My wife drove it for five years, and then it broke a CV Joint. I thought it was going to be expensive to have it fixed, so I thought I would do it myself when I had time. My wife got a new car and we put this one in the garage. Well, that is where it stayed. Twice we moved, and both times, the Honda was the last thing on the truck. We put it in the next garage, and the next. It fit in the moving trucks, and we were too lazy to get rid of it.
When we moved to Michigan, I started a hobby of restoring old muscle cars. At one point, I finished a 1970 Pontiac Trans Am, and I was thinking, ‘OK, what’s next?’ Then I thought of the Honda. It took about six months to restore, starting in the early 2000s. Believe it or not, Honda still had some parts for it. The sheet metal was mostly fine but the front fender was rusted out. The rear bumper was gone. It needed new shock absorbers. The Honda had all these mysterious dents on the roof. My younger son later admitted that he liked to walk on it. I fixed all those too.
I have restored eight muscle cars, but I never did the paint work myself. This car, I did paint myself. I stripped it down to bare metal and primed it. I took a piece that had original paint into a paint shop and a woman there put a lot of effort into matching it exactly. I had all the equipment I needed to paint the car in my garage.
Nowadays, on a nice day, I’ll run errands in it. There are cruise nights all summer in Michigan; it’s definitely car country here. One time, I took it to the Woodward Dream Cruise in Metro Detroit, one of the biggest car events in the country. There are places with bleachers set up so people can watch the cars go by. All these muscle cars were doing burnouts [hitting the gas to make the wheels spin and create smoke] in front of some bleachers. So I pulled up in the Honda, with its tiny front-wheel drive wheels, and tried to do a burnout. It managed to spin the wheels and did a little chirp. It brought down the house. People could not stop laughing.
The car is like a puppy in that everywhere I go, strangers come up to me to talk about it. One time this woman came charging up and said, “Oh what a happy little car!” So that is what I call it: ”Happy Little Car.” I have had a number of nicely restored, relatively valuable muscle cars. None of them has ever gotten the attention that this little Honda gets.

Task directions: Repeat the part of the passage about the restored Honda from "When we moved" to "all those too.", swapping "muscle cars" for "classic cars".

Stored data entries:
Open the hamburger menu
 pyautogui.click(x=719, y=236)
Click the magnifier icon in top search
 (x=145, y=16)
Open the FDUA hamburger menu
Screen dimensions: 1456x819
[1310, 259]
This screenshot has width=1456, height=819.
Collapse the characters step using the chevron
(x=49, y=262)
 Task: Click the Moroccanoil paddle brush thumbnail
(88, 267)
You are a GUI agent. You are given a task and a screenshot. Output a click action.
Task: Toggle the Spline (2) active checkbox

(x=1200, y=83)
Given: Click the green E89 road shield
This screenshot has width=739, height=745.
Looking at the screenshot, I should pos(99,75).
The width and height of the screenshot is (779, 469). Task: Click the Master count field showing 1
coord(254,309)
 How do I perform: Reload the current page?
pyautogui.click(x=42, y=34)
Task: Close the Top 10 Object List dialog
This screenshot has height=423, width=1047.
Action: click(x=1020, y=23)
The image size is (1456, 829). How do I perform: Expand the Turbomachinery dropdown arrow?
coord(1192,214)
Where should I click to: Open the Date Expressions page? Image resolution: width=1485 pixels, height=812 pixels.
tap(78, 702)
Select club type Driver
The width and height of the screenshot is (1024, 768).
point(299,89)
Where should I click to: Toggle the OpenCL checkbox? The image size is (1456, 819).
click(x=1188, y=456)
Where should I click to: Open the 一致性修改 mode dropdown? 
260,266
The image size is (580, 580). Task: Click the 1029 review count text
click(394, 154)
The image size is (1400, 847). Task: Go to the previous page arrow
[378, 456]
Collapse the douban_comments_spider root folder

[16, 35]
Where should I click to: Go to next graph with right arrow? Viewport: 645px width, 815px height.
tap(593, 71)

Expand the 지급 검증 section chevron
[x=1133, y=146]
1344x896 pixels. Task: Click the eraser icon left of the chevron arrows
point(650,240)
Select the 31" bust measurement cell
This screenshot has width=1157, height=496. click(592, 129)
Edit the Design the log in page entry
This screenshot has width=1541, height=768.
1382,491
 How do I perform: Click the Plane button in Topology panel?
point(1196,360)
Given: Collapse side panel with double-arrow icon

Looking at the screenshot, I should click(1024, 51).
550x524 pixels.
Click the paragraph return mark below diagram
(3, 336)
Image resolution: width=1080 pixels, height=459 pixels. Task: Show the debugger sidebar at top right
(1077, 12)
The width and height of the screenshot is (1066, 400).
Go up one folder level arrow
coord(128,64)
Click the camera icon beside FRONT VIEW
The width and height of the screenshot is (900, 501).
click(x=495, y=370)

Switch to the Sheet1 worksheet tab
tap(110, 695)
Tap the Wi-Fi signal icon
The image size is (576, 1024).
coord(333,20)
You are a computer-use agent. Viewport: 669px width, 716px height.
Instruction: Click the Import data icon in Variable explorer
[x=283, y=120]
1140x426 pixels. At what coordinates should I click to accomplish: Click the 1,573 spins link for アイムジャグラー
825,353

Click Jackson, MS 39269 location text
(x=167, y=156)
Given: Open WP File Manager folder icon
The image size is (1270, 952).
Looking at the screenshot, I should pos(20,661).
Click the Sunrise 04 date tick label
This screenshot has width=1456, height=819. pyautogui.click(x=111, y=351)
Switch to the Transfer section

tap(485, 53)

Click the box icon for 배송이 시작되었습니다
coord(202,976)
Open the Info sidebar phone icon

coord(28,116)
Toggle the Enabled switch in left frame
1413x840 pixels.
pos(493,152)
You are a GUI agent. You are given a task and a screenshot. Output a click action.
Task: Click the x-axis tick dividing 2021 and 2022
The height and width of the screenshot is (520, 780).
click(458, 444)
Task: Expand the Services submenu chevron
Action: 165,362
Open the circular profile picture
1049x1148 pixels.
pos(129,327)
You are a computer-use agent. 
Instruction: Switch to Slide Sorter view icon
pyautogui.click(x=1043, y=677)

Reply to the task:
When we moved to Michigan, I started a hobby of restoring old classic cars. At one point, I finished a 1970 Pontiac Trans Am, and I was thinking, ‘OK, what’s next?’ Then I thought of the Honda. It took about six months to restore, starting in the early 2000s. Believe it or not, Honda still had some parts for it. The sheet metal was mostly fine but the front fender was rusted out. The rear bumper was gone. It needed new shock absorbers. The Honda had all these mysterious dents on the roof. My younger son later admitted that he liked to walk on it. I fixed all those too.